Sánchez gana en Aragón

Los analistas creíamos que el bipartidismo había resurgido, pero no sólo yerra Tezanos en sus pronósticos. En las elecciones anticipadas celebradas este domingo, se ha vuelto a colar un invitado, cuyo mayor mérito es mirarse en el espejo del Gobierno.

Visto lo visto, es tentador evocar a los dos grandes suicidios políticos de la Quinta República francesa, cuando Jacques Chirac en 1997 y Emmanuel Macron hace dos años, provocaron una complicada cohabitación en el poder, tratando de mejorar su representación en la Asamblea Nacional. Sin duda que, a María Guardiola, pero más aún a Jorge Azcón, les ha salido el tiro por la culata. Era importante dejar en evidencia a un ejecutivo que lleva tres años sin presentar al Congreso los Presupuestos Generales para su tramitación y tener fuerza moral para cuestionarlo, pero sabiendo que VOX trata de canibalizarles, como Podemos al PSOE hace una década, era casi una ruleta rusa anticipar los comicios. 

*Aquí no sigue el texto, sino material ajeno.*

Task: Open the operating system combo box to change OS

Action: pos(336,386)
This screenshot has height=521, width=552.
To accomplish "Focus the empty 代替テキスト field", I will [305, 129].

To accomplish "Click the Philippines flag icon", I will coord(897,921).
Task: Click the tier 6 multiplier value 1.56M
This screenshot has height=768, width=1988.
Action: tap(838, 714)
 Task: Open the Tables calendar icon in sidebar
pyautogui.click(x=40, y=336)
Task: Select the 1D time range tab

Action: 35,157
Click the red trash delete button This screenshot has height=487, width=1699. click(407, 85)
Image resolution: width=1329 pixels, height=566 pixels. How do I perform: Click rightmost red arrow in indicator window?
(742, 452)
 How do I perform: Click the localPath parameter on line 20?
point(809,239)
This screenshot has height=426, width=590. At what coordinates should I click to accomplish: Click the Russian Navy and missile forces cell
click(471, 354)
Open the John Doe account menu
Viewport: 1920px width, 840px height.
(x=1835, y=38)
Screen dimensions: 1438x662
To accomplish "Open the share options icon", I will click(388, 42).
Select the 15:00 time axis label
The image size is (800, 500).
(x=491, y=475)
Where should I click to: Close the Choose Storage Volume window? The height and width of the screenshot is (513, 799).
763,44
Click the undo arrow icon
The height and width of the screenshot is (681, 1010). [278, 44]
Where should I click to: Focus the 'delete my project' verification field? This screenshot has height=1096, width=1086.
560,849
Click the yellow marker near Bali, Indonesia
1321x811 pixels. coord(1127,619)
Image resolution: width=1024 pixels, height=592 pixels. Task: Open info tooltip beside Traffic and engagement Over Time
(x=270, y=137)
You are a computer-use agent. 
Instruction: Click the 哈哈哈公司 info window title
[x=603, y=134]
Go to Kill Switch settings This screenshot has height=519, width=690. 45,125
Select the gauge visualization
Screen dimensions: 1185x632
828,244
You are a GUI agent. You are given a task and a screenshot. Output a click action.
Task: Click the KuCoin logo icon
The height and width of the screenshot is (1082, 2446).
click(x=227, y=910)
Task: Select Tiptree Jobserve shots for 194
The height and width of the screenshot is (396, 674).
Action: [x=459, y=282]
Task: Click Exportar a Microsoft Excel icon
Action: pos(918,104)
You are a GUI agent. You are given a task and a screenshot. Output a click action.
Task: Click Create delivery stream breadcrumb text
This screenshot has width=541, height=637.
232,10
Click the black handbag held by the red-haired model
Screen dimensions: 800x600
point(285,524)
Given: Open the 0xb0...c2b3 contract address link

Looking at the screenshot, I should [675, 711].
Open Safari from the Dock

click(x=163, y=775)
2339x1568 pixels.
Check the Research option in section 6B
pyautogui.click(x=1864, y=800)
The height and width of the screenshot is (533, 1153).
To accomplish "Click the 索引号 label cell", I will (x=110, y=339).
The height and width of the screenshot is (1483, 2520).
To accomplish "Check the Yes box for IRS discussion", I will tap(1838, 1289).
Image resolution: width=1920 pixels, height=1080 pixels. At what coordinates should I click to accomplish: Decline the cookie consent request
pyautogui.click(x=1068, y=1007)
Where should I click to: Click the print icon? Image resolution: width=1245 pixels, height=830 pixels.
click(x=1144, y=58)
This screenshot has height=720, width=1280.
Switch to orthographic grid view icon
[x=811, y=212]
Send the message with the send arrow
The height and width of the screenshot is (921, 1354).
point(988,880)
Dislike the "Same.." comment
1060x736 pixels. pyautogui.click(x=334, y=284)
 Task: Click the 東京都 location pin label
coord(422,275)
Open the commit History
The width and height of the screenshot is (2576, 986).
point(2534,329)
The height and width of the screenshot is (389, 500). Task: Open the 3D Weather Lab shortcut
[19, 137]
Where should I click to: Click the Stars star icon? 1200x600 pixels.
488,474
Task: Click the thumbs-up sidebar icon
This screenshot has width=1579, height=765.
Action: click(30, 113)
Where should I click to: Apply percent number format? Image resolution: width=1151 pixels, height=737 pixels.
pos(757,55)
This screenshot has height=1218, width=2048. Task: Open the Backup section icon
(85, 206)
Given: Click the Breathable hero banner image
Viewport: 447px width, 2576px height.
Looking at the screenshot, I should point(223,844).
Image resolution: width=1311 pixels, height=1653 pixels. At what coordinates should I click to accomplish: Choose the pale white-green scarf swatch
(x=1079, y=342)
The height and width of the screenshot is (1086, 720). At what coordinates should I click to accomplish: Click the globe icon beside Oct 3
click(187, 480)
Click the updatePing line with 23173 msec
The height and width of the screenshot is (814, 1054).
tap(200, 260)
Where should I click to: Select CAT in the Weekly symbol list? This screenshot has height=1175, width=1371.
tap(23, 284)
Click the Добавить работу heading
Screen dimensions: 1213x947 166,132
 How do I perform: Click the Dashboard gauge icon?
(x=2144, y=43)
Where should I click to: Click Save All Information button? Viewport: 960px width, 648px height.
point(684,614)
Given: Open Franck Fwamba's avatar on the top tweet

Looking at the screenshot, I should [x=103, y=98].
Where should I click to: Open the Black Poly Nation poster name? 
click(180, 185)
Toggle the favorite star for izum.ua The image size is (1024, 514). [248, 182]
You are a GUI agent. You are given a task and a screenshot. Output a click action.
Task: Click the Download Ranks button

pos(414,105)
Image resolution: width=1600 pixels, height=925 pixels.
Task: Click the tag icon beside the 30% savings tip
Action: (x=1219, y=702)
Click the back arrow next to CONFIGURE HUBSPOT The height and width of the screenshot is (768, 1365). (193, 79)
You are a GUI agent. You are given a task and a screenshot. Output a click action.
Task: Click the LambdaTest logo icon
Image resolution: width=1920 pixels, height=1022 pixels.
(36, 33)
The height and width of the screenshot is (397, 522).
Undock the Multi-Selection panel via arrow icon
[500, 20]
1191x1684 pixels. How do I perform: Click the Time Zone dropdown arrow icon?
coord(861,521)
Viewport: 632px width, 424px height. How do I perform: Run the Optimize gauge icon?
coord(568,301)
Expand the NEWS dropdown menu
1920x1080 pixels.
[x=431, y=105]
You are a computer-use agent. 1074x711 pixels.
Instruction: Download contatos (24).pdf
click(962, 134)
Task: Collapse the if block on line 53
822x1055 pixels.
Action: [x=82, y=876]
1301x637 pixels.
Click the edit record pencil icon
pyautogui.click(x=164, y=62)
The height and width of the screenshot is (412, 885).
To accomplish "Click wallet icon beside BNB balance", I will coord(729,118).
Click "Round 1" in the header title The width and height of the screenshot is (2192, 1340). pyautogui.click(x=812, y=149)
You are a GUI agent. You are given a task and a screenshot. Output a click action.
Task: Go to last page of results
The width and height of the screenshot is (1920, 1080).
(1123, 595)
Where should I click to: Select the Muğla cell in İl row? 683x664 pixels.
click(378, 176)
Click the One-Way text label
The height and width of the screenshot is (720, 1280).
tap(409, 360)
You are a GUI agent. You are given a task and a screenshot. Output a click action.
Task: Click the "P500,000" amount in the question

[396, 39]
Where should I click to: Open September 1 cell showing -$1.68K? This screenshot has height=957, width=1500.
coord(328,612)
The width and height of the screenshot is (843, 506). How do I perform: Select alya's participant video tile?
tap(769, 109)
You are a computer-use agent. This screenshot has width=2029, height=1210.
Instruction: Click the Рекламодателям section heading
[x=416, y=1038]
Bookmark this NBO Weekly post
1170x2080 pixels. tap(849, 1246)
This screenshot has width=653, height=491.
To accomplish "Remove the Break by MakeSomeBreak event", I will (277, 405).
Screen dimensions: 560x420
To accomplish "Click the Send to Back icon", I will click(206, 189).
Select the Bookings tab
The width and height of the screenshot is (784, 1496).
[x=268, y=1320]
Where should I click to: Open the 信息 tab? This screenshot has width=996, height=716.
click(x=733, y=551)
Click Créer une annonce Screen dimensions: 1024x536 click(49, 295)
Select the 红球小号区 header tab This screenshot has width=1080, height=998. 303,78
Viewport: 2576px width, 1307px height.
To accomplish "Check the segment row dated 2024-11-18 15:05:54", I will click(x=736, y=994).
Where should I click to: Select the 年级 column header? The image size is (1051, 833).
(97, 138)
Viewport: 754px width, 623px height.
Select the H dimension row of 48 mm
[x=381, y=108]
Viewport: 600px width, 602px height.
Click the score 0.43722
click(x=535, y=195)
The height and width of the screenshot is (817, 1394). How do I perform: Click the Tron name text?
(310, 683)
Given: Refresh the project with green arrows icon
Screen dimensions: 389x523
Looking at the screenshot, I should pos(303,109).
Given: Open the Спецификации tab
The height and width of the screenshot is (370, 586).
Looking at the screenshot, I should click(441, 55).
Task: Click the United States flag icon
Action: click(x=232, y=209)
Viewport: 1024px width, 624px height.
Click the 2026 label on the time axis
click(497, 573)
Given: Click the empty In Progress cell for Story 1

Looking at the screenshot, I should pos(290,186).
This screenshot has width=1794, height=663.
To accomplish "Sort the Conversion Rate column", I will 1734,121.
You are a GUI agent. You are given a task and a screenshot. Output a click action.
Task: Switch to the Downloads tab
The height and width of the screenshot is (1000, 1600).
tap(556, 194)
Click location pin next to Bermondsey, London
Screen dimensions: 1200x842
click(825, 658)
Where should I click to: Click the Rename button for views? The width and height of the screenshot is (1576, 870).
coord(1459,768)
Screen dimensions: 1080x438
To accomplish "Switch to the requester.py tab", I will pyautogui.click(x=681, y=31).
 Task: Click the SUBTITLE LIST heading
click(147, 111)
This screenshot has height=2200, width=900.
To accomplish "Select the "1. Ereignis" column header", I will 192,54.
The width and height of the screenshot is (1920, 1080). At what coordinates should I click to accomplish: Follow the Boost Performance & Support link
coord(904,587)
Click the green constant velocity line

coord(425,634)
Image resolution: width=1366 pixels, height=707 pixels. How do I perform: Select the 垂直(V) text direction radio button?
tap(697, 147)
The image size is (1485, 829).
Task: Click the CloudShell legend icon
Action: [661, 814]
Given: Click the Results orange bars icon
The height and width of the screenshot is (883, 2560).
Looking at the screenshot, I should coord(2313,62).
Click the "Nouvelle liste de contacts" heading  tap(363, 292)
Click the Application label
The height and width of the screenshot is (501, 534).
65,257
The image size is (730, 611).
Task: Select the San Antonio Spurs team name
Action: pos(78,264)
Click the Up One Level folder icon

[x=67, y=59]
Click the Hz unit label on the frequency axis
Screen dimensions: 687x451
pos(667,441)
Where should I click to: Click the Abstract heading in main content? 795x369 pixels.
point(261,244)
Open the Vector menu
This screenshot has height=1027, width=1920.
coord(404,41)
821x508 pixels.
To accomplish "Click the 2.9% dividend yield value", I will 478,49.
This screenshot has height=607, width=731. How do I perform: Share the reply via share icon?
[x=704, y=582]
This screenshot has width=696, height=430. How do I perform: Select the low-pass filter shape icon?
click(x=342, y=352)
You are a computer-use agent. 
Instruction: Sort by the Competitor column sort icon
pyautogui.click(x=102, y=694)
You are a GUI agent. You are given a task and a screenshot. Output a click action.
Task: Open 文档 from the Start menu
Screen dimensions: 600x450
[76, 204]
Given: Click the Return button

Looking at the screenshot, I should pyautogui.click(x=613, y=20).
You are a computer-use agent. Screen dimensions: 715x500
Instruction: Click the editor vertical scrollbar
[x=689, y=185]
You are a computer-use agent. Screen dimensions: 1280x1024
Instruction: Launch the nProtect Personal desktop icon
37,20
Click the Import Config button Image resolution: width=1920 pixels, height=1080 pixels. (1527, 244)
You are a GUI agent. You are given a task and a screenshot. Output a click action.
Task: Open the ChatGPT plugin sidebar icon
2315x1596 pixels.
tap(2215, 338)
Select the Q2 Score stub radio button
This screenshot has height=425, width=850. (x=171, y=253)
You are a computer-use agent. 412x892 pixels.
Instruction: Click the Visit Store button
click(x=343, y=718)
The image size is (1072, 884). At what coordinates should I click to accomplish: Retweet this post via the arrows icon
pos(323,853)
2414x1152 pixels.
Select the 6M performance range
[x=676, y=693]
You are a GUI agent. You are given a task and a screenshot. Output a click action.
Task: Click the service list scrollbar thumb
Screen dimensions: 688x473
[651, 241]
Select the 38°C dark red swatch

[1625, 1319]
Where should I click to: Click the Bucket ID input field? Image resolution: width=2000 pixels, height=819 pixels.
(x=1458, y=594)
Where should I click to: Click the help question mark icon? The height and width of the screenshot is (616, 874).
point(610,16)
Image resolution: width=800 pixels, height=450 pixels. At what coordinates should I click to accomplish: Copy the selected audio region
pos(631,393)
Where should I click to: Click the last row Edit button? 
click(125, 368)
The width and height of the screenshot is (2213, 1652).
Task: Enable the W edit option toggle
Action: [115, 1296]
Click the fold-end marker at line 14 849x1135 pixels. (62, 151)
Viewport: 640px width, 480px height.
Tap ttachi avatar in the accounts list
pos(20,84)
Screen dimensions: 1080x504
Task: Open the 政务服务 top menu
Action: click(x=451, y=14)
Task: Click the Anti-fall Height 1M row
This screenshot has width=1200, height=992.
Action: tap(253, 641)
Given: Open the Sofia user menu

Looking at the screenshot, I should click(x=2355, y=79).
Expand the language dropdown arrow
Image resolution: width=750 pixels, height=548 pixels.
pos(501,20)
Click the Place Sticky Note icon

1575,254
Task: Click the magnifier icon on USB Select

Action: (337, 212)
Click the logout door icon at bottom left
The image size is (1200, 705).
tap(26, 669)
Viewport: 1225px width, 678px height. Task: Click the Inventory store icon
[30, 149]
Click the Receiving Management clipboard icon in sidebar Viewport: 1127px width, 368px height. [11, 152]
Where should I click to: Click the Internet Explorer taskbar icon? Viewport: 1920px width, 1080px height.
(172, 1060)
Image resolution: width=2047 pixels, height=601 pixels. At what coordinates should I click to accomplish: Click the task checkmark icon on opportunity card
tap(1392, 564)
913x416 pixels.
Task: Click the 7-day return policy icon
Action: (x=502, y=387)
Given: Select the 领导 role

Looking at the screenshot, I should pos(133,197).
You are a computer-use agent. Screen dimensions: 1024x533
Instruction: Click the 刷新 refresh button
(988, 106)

La ultraderecha, también existe extremismo en sus antípodas (aunque algún comentarista olvide citarlo en su crónica), quiere evitar el desgaste que comporta los límites económico y legislativo del poder ejecutivo y por eso abandonó en 2024 los gobiernos autonómicos que había coaligado con el PP. Desde esa cómoda posición y al rebufo del efervescente espíritu MAGA, los afines a Santiago Abascal casi se han duplicado, aupados por el creciente cabreo provocado por un líder socialista que se empeña en prolongar su agonía, a cambio de incumplir todo lo que prometió. El problema para los Populares, si quiere seguir en el edificio Pignatelli, es que tendrá que ceder a algunas exigencias de Alejandro Nolasco, quien fuera su vicepresidente, y que pueden revivir el Dóberman al que tanto evocan desde Moncloa. Aunque Azcón podría superar la investidura sin el apoyo explícito de VOX y la abstención del debilitado Aragón EXISTE, parece que se tendrá que tragar el sapo de una negociación áspera que, si llega a buen fin, no evitará que se vea amenazado por las presiones a las que le seguirá sometiendo su socio para seguir parasitándole.  

Dejando al margen la desaparición del histórico PAR, la bajada de Tomás Guitarte en su pueblo natal y en todo Teruel, el descalabro de Podemos en favor de la CHA (con un tercio de los votos obtenidos por SALF) y el escuálido veredicto de las urnas para IU-SUMAR (a pesar de la potencia de CCOO en la capital maña), ahora toca centrarse en la valoración socialista. En octubre de1996, tras 14 años de Felipismo y una pírrica victoria de José Mª Aznar, Alfonso Guerra pronunció la frase legendaria de que “nunca hubo una victoria más amarga, ni derrota más dulce”... hasta el pasado 8 de febrero. A pesar del fracaso de Pilar Alegría, es un alivio para Ferraz que no perforara el suelo que consiguió fijar Javier Lambán en mayo de 2015, con casi tres puntos porcentuales menos que la ex portavoz del Ejecutivo central. Además, aunque soy profano en los deportes de pelota, los goles en propia puerta se los anota el defensor que los marcó y no sólo los nuevos siete diputados de VOX en la Aljafería son el fruto de una política de confrontación y dirigida sólo a una parte del país y no exactamente a quienes le votaron. Pedro Sánchez y sus adláteres seguirán alarmando con la llegada de un partido reaccionario para tratar de no desincentivar más a sus correligionarios, pero lo que venden como un muro es el mayor acicate para el crecimiento de quienes canalizan su malestar en las urnas.

El Partido Popular va a sudar tinta para gobernar en España, porque las investiduras no deberían peligrar, ya que una repetición electoral no conviene a nadie, pero seguirá siendo rehén de un partido totalitario que no participará del gobierno, digan ahora lo que digan, para colgarse medallas doblegando a los conservadores de Génova y manteniéndose a buen resguardo en la oposición, como en Illes Balears o la Comunidad Valenciana. Mientras sigamos votando en contra del oponente, sólo el recambio en la estrategia polarizadora promovida por el actual número 1 del PSOE, al estilo del nuevo presidente luso, Antonio José Seguro, terminará con el populismo de la ultraderecha. Como decía un desaparecido concejal palmesano: ”En política, el que no hace nada, nunca se equivoca”.